→ Texte à lire
------------------------

Sam Peckinpah et William Holden.
Les acteurs principaux avaient sept costumes identiques, qui ont tous été détruits lors de la réalisation du film. Le réalisateur se retrouva à court de cartouches et de faux sang dès le premier jour de tournage, et vira donc aussi le gestionnaire du stock.
Le budget de départ prévoyait 63 figurants et 23 chevaux. Au total, 230 acteurs et figurants en costume, 56 chevaux et 239 armes ont été employés, et 90 000 cartouches à blanc ont été tirées pendant la bataille finale, plus que pendant toute la Révolution mexicaine d’après la Warner. Cette séquence nécessita 12 jours de travail à elle seule, faisant passer la durée du tournage à 81 jours. Comme Peckinpah ne disposait pas d’un nombre suffisant de figurants, les uniformes des « tués » étaient rapiécés au fur et à mesure, et les acteurs retournaient « mourir » plusieurs fois devant la caméra. Les cascadeurs américains déguisés en soldats mexicains effectuaient les cascades les plus dangereuses. En revanche, toutes les « troupes » impliquées dans la fusillade finale au siège de Mapache étaient les fameux soldats mexicains, mentionnés plus haut, qui, d’après Ernest Borgnine, commencèrent la scène en tirant effectivement à balles réelles, car personne ne leur avait dit de tirer à blanc !

------------------------

→ Consigne
Dans le texte sur le tournage, qu'est-ce qui explique que les uniformes des « tués » aient été rapiécés au fur et à mesure ? Répondez en une à trois phrases.

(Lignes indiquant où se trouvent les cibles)

------------------------

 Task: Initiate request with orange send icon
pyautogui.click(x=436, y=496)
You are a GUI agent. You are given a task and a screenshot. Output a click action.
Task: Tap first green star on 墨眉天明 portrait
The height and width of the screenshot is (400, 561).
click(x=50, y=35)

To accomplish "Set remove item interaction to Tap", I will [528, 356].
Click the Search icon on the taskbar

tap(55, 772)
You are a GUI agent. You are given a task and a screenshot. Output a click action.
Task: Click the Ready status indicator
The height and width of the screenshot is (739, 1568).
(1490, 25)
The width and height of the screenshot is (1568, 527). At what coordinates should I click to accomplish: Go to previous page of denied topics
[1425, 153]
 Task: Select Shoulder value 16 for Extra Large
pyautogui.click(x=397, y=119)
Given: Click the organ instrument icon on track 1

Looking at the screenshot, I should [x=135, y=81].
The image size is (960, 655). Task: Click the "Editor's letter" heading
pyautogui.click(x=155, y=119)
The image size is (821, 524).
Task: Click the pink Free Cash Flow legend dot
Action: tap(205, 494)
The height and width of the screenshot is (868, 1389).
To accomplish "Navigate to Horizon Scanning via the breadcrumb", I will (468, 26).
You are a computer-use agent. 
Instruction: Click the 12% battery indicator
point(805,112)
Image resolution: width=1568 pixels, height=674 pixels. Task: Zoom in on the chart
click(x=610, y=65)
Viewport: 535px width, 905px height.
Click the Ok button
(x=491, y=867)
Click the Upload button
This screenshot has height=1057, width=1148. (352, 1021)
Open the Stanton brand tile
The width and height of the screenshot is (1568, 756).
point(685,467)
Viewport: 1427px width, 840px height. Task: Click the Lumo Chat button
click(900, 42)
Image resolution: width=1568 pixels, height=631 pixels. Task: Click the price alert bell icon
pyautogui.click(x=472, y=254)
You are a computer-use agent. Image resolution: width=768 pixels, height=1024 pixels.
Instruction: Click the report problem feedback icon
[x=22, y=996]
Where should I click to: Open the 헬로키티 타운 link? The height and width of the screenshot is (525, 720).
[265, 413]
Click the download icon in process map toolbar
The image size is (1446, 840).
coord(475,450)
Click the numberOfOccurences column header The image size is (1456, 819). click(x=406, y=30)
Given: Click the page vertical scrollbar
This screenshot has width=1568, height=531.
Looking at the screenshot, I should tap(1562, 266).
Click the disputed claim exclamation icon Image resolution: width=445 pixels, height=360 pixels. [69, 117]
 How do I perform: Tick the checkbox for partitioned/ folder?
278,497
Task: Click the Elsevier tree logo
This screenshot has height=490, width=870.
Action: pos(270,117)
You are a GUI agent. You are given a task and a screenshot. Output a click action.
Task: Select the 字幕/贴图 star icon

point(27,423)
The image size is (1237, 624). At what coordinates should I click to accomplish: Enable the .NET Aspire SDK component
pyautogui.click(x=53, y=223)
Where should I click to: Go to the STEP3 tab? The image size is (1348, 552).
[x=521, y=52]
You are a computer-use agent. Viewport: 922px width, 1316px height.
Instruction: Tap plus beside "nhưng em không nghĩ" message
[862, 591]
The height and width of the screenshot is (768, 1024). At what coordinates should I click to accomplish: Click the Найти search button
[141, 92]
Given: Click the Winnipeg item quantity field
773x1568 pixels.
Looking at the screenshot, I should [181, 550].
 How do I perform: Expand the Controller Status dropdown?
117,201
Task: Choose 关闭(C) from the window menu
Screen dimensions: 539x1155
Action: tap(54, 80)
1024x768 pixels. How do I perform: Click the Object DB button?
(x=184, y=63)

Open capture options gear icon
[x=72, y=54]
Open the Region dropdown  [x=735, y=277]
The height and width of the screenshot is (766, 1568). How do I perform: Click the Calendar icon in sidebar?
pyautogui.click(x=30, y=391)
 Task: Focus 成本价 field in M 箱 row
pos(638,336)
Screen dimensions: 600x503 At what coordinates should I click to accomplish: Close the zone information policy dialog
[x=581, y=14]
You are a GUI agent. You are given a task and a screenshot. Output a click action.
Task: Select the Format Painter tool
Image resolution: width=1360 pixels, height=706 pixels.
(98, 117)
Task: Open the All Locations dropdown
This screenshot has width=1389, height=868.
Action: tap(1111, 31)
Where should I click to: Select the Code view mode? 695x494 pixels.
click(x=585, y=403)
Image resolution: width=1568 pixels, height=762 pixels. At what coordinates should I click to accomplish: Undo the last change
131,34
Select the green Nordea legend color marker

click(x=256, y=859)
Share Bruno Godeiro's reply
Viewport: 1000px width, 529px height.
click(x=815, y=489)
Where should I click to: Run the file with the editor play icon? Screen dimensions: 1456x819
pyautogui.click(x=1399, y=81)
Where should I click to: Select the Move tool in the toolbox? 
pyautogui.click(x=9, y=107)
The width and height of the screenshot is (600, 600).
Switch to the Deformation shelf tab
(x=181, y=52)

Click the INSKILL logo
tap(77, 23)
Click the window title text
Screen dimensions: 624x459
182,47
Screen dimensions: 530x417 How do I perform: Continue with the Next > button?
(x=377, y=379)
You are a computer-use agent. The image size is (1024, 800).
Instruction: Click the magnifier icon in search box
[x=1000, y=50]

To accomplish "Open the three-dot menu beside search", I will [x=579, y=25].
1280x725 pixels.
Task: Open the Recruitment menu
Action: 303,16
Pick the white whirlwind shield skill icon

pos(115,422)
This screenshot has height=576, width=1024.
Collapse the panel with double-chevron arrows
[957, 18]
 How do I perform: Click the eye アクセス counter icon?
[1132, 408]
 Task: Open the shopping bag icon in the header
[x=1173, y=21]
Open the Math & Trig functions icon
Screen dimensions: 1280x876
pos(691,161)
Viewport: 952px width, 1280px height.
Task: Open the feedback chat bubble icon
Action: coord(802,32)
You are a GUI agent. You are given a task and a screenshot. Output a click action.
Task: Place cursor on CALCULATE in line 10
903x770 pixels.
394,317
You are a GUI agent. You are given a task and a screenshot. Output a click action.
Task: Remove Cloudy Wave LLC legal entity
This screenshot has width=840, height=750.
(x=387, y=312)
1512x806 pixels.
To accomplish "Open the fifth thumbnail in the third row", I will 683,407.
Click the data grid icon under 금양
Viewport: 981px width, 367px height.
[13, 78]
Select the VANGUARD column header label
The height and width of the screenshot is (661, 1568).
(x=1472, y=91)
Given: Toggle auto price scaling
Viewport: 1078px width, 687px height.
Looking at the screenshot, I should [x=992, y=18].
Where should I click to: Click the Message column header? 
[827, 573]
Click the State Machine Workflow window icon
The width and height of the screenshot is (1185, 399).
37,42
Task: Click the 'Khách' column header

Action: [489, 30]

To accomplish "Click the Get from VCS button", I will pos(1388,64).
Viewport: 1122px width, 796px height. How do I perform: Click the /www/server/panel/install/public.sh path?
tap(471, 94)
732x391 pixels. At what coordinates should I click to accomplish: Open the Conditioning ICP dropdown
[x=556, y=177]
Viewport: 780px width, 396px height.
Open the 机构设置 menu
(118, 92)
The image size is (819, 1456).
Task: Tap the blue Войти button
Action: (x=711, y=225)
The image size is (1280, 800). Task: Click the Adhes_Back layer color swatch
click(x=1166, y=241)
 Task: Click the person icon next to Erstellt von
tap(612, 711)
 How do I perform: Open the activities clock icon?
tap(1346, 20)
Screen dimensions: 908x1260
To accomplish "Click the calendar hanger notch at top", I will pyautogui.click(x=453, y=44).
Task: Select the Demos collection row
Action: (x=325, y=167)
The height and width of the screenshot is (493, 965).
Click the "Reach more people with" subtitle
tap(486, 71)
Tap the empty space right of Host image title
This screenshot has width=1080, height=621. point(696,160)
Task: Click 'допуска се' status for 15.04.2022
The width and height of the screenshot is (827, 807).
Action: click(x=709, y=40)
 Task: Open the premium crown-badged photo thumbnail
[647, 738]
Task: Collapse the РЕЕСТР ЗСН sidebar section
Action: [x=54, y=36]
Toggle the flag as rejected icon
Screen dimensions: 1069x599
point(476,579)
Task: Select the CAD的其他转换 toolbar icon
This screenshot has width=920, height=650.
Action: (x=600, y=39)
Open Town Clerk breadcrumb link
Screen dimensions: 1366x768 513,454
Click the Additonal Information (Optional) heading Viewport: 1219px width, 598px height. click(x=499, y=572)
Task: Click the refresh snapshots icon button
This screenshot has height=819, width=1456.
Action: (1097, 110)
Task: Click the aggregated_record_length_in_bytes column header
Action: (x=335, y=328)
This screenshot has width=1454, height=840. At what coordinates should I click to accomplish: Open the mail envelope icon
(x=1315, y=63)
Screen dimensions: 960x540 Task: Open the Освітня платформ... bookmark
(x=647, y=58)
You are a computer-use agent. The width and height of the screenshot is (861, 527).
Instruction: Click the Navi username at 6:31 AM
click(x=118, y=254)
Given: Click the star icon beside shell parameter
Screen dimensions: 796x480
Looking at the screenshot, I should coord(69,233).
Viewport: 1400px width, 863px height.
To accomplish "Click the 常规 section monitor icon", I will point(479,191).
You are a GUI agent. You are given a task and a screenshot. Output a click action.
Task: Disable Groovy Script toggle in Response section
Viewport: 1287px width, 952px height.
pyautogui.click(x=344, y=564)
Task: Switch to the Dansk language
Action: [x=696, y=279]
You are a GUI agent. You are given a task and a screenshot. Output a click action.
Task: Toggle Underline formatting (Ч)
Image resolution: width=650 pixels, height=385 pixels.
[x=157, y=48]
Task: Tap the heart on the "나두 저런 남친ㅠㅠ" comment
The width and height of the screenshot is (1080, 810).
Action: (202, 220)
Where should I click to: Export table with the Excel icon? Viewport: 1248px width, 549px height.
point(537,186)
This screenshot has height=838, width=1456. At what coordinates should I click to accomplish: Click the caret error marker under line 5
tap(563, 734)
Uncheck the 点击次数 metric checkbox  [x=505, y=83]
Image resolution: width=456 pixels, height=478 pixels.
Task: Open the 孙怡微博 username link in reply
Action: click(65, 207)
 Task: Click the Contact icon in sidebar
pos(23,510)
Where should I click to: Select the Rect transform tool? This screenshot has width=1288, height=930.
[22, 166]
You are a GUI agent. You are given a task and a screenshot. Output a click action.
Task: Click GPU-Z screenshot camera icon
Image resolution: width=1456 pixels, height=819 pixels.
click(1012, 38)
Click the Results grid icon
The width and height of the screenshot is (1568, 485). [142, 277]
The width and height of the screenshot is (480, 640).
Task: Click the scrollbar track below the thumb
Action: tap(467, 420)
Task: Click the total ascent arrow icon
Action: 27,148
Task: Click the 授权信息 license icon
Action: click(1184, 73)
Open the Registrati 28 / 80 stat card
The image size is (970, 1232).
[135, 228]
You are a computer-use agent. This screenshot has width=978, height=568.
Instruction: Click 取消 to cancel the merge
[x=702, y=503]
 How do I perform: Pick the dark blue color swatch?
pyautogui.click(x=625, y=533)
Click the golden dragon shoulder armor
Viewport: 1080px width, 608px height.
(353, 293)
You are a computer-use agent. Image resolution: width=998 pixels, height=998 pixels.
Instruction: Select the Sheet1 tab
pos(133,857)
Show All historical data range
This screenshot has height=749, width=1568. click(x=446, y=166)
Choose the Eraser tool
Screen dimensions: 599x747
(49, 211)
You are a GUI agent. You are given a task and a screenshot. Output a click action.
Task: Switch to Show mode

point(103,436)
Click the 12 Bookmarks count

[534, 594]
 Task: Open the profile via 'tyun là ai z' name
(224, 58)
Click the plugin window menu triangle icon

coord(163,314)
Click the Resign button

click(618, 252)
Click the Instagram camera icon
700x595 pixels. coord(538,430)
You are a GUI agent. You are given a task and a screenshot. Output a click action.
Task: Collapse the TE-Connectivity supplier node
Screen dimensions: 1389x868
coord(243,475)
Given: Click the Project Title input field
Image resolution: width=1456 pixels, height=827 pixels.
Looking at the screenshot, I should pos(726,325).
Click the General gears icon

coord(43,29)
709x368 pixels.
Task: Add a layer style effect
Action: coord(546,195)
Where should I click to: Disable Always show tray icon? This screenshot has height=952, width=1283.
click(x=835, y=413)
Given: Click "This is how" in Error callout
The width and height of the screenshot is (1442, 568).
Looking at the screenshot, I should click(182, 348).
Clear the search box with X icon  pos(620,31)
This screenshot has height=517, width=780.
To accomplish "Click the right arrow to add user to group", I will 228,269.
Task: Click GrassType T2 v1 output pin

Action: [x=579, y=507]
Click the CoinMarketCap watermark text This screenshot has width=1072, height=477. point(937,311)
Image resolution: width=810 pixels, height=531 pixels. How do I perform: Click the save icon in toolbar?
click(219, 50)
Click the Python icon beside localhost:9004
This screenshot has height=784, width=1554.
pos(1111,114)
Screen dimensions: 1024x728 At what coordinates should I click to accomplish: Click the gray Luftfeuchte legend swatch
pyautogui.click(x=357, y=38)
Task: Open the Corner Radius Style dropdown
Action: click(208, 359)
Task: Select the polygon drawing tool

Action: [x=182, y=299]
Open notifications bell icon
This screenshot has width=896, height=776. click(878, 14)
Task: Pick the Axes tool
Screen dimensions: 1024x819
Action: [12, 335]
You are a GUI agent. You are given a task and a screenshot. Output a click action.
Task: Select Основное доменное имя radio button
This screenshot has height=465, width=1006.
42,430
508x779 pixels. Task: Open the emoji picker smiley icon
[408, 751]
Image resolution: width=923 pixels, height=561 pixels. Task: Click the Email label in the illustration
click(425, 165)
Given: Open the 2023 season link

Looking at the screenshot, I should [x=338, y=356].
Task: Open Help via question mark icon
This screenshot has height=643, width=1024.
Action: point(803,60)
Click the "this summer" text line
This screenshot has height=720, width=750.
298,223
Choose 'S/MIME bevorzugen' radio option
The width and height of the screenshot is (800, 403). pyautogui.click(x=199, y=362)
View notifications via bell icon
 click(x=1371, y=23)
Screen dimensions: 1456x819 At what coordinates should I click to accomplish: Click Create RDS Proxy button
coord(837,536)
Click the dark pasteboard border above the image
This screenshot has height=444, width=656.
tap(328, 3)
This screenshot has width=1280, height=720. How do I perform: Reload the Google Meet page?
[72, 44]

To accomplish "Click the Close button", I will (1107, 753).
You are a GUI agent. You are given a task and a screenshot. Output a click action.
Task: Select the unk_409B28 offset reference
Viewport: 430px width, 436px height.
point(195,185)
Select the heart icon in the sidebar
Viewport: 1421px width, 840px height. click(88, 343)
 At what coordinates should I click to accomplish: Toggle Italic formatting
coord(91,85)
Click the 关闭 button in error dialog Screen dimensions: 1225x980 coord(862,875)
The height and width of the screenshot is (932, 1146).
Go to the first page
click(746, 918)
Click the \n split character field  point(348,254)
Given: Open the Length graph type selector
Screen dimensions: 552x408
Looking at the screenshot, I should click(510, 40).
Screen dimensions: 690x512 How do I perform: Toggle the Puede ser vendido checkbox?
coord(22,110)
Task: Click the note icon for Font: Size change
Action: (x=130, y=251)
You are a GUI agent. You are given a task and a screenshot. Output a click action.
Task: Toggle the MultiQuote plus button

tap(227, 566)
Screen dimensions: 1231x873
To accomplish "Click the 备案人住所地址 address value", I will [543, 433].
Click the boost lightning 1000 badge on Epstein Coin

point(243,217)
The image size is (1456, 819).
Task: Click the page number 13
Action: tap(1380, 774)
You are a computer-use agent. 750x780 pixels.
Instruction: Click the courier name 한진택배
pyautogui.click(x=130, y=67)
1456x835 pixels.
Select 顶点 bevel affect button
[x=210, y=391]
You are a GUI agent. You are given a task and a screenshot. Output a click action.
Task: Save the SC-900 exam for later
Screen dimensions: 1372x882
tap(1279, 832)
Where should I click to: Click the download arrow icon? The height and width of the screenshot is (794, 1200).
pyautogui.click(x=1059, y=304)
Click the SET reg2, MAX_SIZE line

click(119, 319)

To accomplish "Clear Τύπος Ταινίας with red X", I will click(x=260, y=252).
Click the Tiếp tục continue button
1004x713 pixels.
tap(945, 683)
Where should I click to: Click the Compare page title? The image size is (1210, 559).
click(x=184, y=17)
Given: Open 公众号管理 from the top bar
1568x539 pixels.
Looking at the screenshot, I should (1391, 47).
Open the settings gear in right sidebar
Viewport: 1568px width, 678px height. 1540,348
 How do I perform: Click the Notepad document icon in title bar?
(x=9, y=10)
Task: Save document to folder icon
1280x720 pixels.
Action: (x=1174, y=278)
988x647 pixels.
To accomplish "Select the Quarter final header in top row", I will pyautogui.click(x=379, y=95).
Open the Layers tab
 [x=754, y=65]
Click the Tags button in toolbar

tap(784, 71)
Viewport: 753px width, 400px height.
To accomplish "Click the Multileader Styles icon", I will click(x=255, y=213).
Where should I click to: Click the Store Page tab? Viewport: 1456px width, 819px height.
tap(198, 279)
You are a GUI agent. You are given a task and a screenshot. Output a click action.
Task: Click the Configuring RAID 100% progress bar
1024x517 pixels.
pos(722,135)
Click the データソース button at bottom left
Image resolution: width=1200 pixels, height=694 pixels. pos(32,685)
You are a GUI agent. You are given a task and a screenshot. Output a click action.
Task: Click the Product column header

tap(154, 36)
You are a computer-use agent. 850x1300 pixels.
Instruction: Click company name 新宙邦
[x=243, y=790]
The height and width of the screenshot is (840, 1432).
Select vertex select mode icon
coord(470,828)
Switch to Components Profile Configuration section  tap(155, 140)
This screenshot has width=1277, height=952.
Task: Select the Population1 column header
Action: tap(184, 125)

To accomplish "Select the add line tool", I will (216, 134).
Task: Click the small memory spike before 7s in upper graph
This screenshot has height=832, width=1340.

------------------------

→ Réponse
Peckinpah ne disposait pas d'un nombre suffisant de figurants. Les uniformes des « tués » étaient donc rapiécés au fur et à mesure, et les acteurs retournaient « mourir » plusieurs fois devant la caméra.